= SZCZEGÓŁY ZADANIA =
Powtórz dokładnie wiersze z poniższych wpisów, od wiersza zawierającego „This screenshot has width=481, height=267.” do wiersza zawierającego „Action: [663, 114]”, oba włącznie.

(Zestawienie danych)
::::
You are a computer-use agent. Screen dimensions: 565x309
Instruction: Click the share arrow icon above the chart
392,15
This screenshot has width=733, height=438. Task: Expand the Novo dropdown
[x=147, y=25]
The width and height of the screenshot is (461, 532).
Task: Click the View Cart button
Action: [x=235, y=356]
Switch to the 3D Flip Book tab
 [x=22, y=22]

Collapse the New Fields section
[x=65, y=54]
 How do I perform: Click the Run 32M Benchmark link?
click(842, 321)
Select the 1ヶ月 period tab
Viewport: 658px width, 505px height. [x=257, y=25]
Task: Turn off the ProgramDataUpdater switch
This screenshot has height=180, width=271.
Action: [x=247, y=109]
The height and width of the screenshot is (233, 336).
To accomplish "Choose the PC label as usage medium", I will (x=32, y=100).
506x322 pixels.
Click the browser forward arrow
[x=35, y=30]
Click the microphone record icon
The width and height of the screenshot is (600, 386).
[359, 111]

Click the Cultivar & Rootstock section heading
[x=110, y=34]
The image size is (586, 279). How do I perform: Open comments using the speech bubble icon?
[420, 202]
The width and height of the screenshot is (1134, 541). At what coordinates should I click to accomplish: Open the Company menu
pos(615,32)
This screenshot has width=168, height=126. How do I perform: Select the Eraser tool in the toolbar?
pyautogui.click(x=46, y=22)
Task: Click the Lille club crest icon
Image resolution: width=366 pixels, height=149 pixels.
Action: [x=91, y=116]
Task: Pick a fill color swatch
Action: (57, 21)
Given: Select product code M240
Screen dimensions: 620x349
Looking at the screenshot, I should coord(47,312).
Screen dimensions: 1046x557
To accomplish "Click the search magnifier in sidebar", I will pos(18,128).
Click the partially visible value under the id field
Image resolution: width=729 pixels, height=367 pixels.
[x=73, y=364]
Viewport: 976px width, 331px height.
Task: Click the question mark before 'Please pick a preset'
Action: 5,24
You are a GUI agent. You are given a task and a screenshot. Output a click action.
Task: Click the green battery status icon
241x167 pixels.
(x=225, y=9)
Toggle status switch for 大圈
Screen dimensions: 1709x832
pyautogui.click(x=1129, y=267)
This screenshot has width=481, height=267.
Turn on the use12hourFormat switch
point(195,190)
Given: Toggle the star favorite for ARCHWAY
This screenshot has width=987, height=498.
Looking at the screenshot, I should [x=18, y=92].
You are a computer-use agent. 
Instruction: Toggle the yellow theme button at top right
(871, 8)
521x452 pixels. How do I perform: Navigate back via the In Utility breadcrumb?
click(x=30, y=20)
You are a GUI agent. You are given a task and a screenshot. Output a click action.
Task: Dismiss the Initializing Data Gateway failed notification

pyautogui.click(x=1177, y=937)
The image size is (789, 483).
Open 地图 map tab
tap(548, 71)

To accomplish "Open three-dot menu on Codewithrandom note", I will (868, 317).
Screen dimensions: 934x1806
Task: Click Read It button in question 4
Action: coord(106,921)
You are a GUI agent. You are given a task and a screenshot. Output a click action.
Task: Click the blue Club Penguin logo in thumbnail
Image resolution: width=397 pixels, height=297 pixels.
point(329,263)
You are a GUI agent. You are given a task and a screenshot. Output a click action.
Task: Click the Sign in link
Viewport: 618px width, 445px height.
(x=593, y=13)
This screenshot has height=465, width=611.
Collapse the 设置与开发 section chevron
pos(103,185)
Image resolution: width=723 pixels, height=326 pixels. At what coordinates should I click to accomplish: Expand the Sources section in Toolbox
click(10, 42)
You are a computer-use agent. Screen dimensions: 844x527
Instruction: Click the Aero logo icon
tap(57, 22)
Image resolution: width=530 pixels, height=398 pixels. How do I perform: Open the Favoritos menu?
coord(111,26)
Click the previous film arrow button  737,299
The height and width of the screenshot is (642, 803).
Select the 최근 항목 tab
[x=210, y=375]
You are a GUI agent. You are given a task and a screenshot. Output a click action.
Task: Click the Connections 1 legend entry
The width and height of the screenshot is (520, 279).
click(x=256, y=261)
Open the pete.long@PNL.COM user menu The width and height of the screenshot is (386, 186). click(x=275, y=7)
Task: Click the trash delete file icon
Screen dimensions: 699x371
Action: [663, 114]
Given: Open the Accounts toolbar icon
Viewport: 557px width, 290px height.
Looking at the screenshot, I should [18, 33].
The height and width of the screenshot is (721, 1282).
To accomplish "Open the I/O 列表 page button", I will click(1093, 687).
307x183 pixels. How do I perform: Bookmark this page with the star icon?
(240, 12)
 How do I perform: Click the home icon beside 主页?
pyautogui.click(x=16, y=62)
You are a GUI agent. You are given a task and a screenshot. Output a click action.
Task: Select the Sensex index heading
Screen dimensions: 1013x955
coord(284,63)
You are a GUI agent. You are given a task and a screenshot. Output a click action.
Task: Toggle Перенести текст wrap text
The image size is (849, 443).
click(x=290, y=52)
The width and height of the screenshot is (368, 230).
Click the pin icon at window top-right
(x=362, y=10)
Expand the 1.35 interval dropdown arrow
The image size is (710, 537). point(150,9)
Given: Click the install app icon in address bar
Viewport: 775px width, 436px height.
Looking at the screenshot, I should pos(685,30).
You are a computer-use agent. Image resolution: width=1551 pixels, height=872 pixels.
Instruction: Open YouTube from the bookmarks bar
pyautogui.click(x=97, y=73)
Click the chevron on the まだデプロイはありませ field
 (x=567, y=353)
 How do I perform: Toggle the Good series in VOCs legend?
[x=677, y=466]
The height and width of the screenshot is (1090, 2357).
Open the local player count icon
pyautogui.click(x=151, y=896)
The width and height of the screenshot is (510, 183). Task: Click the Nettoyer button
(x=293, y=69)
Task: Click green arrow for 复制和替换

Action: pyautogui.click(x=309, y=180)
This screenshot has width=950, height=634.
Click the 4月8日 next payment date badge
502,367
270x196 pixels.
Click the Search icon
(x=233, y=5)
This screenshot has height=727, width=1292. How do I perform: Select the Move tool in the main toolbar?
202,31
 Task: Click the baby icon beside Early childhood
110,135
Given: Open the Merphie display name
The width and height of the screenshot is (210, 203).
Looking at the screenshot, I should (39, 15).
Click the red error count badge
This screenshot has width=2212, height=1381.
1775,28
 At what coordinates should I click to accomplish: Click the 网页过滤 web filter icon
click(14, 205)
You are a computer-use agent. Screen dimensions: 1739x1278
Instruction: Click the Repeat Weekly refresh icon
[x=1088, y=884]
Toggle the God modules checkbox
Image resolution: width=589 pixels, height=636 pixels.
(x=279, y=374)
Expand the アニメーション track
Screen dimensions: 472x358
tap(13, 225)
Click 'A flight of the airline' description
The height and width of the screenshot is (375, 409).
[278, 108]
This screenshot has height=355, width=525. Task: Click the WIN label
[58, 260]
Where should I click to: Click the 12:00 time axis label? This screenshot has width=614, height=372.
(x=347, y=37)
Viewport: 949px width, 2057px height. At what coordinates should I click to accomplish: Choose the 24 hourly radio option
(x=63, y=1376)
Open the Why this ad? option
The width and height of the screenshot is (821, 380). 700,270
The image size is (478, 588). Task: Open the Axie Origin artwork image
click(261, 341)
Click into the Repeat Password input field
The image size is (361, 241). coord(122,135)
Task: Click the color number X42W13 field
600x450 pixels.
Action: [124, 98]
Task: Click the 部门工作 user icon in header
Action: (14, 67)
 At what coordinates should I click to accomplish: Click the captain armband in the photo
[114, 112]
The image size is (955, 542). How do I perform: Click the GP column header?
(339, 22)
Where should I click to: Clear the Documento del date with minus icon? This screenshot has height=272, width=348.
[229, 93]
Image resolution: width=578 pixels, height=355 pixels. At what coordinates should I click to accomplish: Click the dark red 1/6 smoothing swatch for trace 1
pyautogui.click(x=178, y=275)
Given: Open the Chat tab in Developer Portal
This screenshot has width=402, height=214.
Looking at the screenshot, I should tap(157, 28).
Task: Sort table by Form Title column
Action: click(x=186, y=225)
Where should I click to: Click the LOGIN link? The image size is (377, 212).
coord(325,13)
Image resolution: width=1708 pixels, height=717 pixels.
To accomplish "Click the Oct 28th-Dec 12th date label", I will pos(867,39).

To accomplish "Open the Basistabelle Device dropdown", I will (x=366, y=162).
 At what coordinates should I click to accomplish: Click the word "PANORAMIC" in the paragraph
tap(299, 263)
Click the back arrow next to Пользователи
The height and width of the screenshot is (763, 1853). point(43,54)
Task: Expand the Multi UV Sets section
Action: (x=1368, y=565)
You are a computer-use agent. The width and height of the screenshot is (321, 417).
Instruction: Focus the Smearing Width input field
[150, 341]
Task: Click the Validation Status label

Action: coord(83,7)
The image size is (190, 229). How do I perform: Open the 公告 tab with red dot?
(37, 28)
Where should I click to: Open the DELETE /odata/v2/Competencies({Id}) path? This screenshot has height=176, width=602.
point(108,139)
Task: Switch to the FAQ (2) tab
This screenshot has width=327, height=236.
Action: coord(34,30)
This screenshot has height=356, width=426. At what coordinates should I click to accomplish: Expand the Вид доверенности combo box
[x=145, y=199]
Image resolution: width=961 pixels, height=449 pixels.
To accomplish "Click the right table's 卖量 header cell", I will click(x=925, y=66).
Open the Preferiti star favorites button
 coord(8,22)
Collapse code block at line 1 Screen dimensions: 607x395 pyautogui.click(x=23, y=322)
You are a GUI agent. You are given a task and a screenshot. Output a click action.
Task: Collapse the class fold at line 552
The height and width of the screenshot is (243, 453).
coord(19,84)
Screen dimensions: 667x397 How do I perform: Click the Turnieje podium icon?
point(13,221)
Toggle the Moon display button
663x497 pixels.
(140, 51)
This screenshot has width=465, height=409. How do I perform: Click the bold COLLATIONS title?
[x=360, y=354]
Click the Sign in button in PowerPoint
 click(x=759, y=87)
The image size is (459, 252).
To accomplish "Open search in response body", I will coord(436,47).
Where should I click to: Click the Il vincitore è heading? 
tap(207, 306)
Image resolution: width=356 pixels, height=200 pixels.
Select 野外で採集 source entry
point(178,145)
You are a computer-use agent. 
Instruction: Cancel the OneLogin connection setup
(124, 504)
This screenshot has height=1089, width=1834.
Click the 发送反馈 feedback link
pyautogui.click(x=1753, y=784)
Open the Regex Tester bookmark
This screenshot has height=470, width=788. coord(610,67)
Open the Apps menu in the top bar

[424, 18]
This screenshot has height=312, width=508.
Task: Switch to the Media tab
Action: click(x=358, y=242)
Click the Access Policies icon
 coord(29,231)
::::
= PEŁNA ODPOWIEDŹ =
This screenshot has width=481, height=267.
Turn on the use12hourFormat switch
point(195,190)
Given: Toggle the star favorite for ARCHWAY
This screenshot has width=987, height=498.
Looking at the screenshot, I should [x=18, y=92].
You are a computer-use agent. 
Instruction: Toggle the yellow theme button at top right
(871, 8)
521x452 pixels. How do I perform: Navigate back via the In Utility breadcrumb?
click(x=30, y=20)
You are a GUI agent. You are given a task and a screenshot. Output a click action.
Task: Dismiss the Initializing Data Gateway failed notification

pyautogui.click(x=1177, y=937)
The image size is (789, 483).
Open 地图 map tab
tap(548, 71)

To accomplish "Open three-dot menu on Codewithrandom note", I will (868, 317).
Screen dimensions: 934x1806
Task: Click Read It button in question 4
Action: coord(106,921)
You are a GUI agent. You are given a task and a screenshot. Output a click action.
Task: Click the blue Club Penguin logo in thumbnail
Image resolution: width=397 pixels, height=297 pixels.
point(329,263)
You are a GUI agent. You are given a task and a screenshot. Output a click action.
Task: Click the Sign in link
Viewport: 618px width, 445px height.
(x=593, y=13)
This screenshot has height=465, width=611.
Collapse the 设置与开发 section chevron
pos(103,185)
Image resolution: width=723 pixels, height=326 pixels. At what coordinates should I click to accomplish: Expand the Sources section in Toolbox
click(10, 42)
You are a computer-use agent. Screen dimensions: 844x527
Instruction: Click the Aero logo icon
tap(57, 22)
Image resolution: width=530 pixels, height=398 pixels. How do I perform: Open the Favoritos menu?
coord(111,26)
Click the previous film arrow button  737,299
The height and width of the screenshot is (642, 803).
Select the 최근 항목 tab
[x=210, y=375]
You are a GUI agent. You are given a task and a screenshot. Output a click action.
Task: Click the Connections 1 legend entry
The width and height of the screenshot is (520, 279).
click(x=256, y=261)
Open the pete.long@PNL.COM user menu The width and height of the screenshot is (386, 186). click(x=275, y=7)
Task: Click the trash delete file icon
Screen dimensions: 699x371
Action: [663, 114]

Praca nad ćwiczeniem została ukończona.